"The Encounter" is a Cognitohazard

I ran tabletop RPGs for over a year before ever having heard of “an Encounter.” In an ignorant state of nature I envisioned overwhelmingly at a large scale and drilled down as specifics arose, with a greater degree of fluidity between ‘states’ I did not formally recognize as being differentiated. Crossing a city and stabbing a guy on a pier or doing something in a boat were all at the same level in my brain and nothing was a zoomed-in snapshot.

After learning of “the Encounter” I thought:
“that’s neat, but it doesn’t really apply to how I run games.”

And at first that was true. I designed the world in front of the players based on broad scale principles and let the specifics happen.

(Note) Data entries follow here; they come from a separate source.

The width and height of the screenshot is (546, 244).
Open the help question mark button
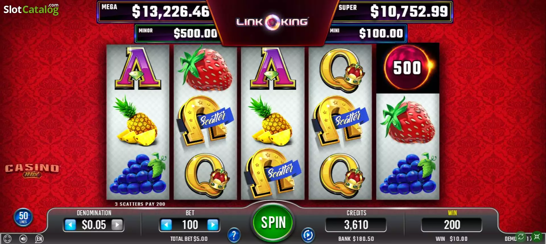[234, 235]
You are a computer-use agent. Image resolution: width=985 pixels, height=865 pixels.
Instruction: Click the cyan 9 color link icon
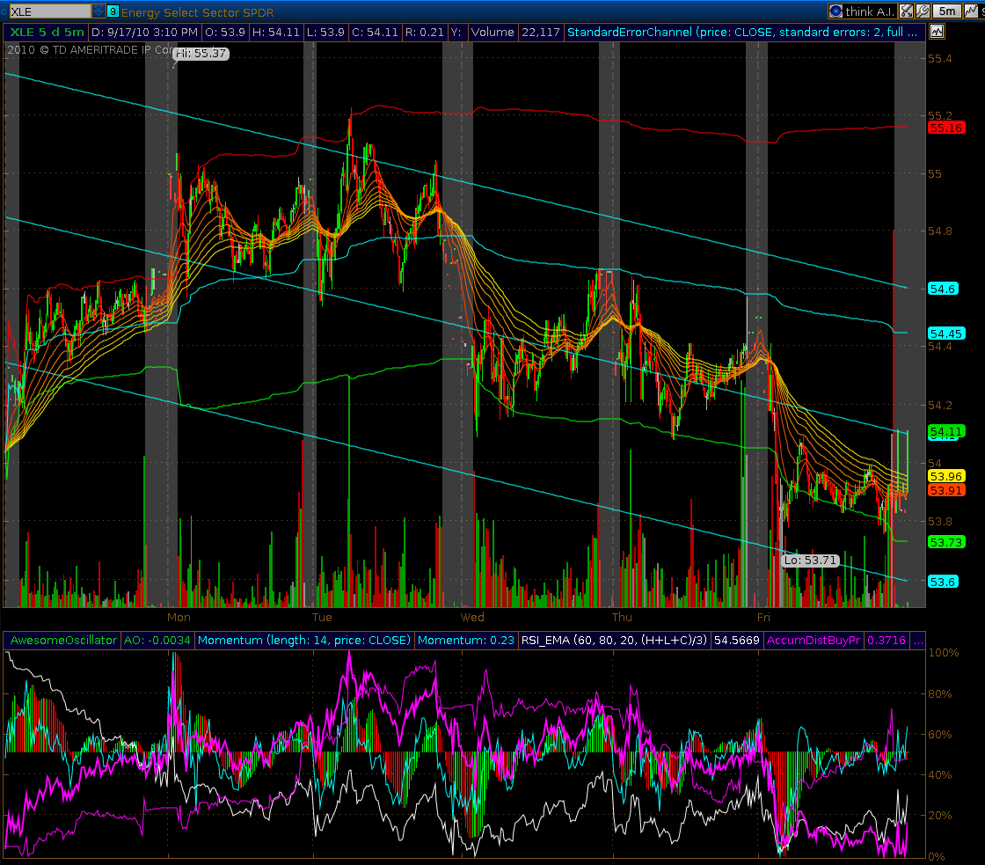113,11
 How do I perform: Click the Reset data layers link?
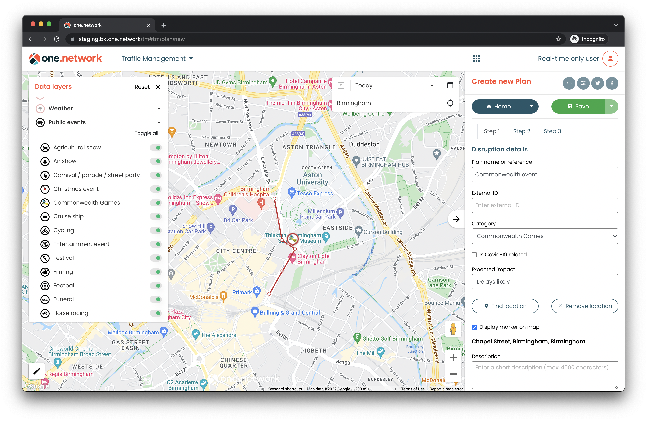click(142, 87)
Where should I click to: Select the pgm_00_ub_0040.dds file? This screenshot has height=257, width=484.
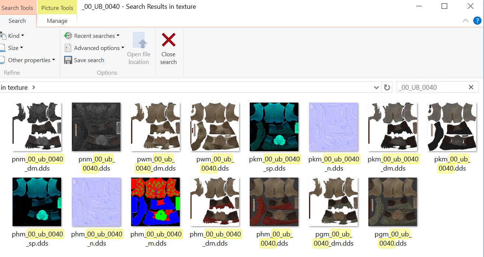pos(393,202)
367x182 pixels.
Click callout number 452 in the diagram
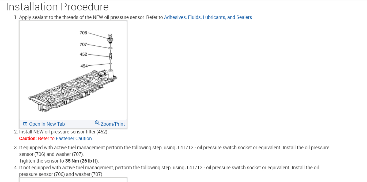click(x=83, y=54)
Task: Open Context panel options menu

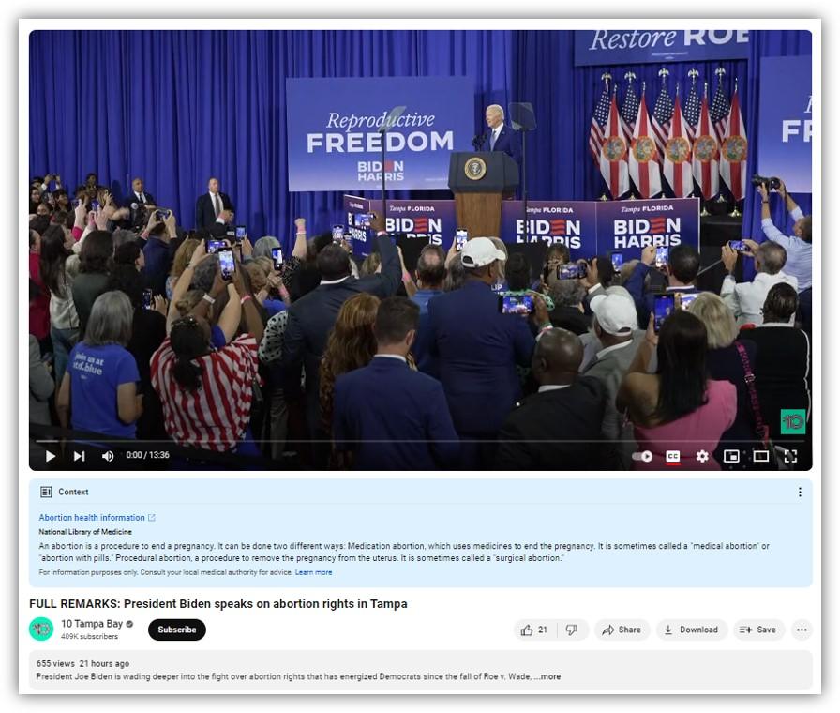Action: (800, 493)

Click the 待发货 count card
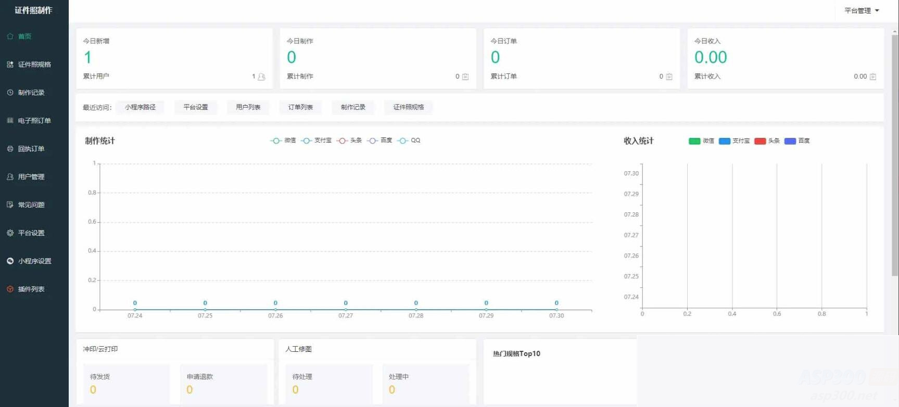coord(126,384)
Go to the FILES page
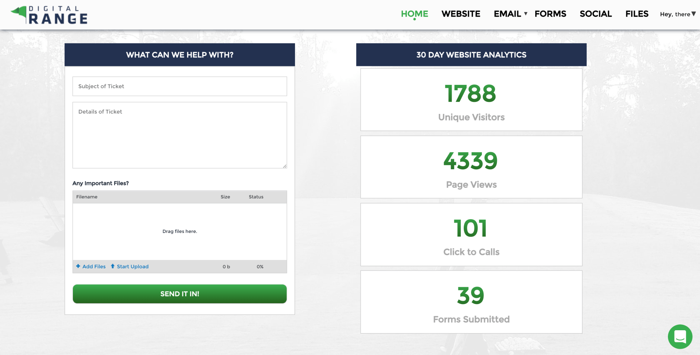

I continued to lay out physical spaces according to how I thought they’d really exist and populate them with just whoever I thought was there, but slowly I shifted towards slicing them up into bite-sized, bullet point-able capsules. It had its appeals and very easily slotted into how popular systems I started to run wanted me to think about them, evaluating the world as a series of gradated and encapsulated threats full of people who mysteriously never go to investigate the commotion 3 rooms over.

Now as a game designer I talk about and use the idea of the Encounter all the time. I give advice on how to conceive of, formulate, and construct them. How to build a world that is essentially a series of pots stitched together by straws with a vague glossy overview when we’re beyond its confines—but that gloss above used to be The Whole Game, and if we happened to draw a field to show some people the party was fighting in, it was just what happened to be occurring at the moment.

The Encounter is so effective a contagion I struggle to describe games without it now, and I am wont to Encounter-ify whatever I see. But just because a certain lens can be used to view the world, does not mean the world only exists within its context. Similarly, the things beyond its view continue to exist, even if we lack a way to elucidate it—we simply cannot “turn out heads and see it” lurking just besides us. While I slowly drift back away from using Encounters or thinking in them, it is supremely difficult to convey a usefully gameable amount of information in a module without room-jars filled with bullet points and overview maps that rather inherently encourage one to zoom in conically upon just a certain room at once.

My issue with the Encounter is not that it exists as a mode of conceptualizing playscape, but rather than it exists as an interminable well down which all possibility disappears. I believe that to accept the concept of the Encounter as its own entity that can coexist it is first necessary to consider it is a completely arbitrary way to conceive of these worlds that should be examined for its value and impact on gaming as a whole. Because much like a juggernaut RPG leaving lasting first impressions that leads to people electing to not engage with other new games wholly on their terms as they see it as “just another form of [Game 1],” the Encounter is essentially a communicable Cognitohazard that we share to smother a broader conception of the world and players’ flow through it.

I’d be remiss to post this without proposing any alternatives, so I’ll say this:
The further a world drifts towards encapsulation on the smallest scale, the further it drifts from an ecologically sound whole that the human mind can keep meaningfully whirring in its head. The convenience of imagining the whole world as what’s essentially a MUD has long since been outweighed by the blinders it represents, and I would encourage anyone seeking to see what I mean to dispense with the idea that there will be any sort of quotas or fixed inflection points or a dramatic separation from the actions of one moment to the next. Let it run like a river, and yes, that river could be perceived and analyzed in the terms of Encounters—but that does not mean they are, nor does that validify anything about the influence of Encounters upon the game.


Oh man, this struck right to the heart for me. You put another facet onto an ongoing discussion I’ve been having about emergence.

You said the encounter

exists as an interminable well down which all possibility disappears.

In my view, this is specifically because the encounter acts as a predicted state-of-the-game. “Possibility disappearing” is nonemergence, in so far as it doesn’t care about what comes before it: it’s a predicted, designed space. The encounter is a scene in the story, and therefore can only exist if it’s written. We don’t exactly experience encounters in real life, and when we feel like we have, it’s particularly odd (I’ve had friends remark, “that felt like it was out of a movie…” before).

Of course, GMs like to write what’s going to happen. It’s our instinct as designers to design, and it doesn’t help that such fiat is a staple of videogames, movies, books and other sorts of media we reference when we create our TTRPGs.

So, right to the point. Fun post and I couldn’t agree more!

Indeed, I think you also hit on the trend’s origin—it’s a /scene/, which is part of (largely) non-interactive media with fixed parameters.

“Enter PARTY, pursued (or not) by Boulder; four rats rot here besides.” etc.

As someone who is deeply improvisational and actually finds it harder to prep in advance (unless it’s a map/Art-heavy game like I stream these days), I guess I find the Encounter’s uses to be more of invasive little thoughts in the back of My head. Replacing a better idea by virtue of ease. The microwave of heating up a world of adventure compared to the manual application of a skillet.